#### [Record set]
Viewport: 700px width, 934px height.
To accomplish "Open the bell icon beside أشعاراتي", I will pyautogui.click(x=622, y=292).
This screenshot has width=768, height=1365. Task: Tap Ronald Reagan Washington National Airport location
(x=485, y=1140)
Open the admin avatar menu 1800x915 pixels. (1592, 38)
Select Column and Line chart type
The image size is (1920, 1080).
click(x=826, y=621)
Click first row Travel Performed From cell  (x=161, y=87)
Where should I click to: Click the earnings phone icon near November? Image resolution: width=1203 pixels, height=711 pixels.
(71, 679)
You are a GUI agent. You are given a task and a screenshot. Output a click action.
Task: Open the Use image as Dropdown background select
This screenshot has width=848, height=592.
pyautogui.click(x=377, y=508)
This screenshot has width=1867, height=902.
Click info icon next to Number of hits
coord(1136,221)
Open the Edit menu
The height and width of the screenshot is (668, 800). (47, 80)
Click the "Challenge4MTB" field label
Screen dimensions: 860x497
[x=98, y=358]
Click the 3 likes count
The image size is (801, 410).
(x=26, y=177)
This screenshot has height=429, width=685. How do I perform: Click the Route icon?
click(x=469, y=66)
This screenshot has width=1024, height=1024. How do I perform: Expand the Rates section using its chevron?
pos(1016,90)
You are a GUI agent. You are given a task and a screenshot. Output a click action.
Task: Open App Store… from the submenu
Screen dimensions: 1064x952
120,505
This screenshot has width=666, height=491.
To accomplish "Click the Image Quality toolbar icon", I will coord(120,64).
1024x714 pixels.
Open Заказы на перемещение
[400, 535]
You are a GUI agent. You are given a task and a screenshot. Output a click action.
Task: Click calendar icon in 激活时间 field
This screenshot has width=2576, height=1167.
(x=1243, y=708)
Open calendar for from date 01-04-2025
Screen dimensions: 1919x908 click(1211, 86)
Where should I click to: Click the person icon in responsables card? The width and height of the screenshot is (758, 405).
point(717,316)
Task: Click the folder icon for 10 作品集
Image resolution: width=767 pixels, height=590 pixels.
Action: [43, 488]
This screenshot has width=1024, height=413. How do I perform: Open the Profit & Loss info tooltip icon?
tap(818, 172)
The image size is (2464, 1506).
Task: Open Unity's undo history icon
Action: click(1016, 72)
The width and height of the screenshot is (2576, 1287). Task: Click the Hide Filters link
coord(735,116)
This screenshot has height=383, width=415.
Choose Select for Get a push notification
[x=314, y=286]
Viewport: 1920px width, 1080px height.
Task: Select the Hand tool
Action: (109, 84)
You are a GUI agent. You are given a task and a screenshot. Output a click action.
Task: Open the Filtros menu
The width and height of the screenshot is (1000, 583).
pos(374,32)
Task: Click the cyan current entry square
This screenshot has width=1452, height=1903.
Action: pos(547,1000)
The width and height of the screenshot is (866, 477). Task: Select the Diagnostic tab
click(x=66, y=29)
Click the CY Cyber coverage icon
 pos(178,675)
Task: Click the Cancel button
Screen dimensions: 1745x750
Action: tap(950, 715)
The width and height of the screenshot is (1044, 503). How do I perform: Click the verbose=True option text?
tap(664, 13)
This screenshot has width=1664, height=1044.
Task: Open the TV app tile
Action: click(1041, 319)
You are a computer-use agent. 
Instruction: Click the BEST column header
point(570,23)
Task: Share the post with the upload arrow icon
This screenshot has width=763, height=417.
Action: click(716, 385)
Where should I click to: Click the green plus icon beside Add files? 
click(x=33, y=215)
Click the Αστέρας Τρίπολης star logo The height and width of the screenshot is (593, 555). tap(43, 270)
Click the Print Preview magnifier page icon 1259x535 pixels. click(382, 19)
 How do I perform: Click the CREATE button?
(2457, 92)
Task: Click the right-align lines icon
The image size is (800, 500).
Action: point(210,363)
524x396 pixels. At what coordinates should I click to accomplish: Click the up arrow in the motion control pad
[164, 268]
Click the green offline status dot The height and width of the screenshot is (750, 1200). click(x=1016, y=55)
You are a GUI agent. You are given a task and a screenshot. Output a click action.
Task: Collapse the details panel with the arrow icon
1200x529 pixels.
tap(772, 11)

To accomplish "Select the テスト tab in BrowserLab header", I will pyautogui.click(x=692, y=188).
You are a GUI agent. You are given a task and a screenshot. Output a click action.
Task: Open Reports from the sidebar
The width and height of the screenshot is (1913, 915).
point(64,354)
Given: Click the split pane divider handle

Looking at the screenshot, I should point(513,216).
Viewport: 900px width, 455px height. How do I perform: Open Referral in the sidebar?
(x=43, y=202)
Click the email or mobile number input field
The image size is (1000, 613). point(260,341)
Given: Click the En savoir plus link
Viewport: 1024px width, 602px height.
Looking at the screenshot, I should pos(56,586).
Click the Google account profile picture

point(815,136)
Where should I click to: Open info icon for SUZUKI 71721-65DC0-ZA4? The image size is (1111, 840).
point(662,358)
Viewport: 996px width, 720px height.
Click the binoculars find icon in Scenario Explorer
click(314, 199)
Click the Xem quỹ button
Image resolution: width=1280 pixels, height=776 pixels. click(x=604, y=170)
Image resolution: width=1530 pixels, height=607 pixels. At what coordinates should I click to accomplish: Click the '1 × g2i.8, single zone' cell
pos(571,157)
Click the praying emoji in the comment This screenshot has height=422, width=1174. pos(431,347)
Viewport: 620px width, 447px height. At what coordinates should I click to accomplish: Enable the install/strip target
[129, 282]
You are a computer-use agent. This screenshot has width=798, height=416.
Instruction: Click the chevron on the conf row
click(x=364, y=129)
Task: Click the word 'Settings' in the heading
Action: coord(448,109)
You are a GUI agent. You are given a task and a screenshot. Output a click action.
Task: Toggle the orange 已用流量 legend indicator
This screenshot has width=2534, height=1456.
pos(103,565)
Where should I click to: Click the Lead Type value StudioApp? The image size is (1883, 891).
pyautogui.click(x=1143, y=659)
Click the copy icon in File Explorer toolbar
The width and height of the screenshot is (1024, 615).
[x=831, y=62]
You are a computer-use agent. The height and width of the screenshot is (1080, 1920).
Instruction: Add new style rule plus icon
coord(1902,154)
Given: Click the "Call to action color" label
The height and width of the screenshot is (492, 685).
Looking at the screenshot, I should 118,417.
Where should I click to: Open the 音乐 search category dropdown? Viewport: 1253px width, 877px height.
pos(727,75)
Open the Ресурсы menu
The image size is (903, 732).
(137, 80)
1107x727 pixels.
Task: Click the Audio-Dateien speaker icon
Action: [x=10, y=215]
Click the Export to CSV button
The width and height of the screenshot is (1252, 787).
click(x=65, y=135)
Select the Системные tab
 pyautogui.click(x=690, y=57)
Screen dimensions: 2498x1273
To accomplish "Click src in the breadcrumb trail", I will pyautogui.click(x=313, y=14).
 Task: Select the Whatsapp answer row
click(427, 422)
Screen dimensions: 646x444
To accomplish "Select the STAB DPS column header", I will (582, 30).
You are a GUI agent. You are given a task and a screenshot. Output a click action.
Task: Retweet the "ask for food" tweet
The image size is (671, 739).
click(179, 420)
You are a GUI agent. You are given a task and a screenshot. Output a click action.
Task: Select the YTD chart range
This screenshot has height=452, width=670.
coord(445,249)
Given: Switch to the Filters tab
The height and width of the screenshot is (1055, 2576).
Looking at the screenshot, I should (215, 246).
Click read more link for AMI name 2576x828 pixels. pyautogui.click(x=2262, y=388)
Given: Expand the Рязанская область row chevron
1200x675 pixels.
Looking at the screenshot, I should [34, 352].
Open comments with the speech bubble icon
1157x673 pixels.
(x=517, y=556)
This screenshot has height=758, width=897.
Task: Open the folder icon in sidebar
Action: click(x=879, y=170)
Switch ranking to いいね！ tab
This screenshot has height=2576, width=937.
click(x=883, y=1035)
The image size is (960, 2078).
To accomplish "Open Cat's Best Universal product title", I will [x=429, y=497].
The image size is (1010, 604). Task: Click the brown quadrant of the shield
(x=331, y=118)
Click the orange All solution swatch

#### [What you are asked to do]
Copy word for word the stretch from the start of the items through the line containing "Click first row", and nothing more.

#### [Written reply]
Viewport: 700px width, 934px height.
To accomplish "Open the bell icon beside أشعاراتي", I will pyautogui.click(x=622, y=292).
This screenshot has width=768, height=1365. Task: Tap Ronald Reagan Washington National Airport location
(x=485, y=1140)
Open the admin avatar menu 1800x915 pixels. (1592, 38)
Select Column and Line chart type
The image size is (1920, 1080).
click(x=826, y=621)
Click first row Travel Performed From cell  (x=161, y=87)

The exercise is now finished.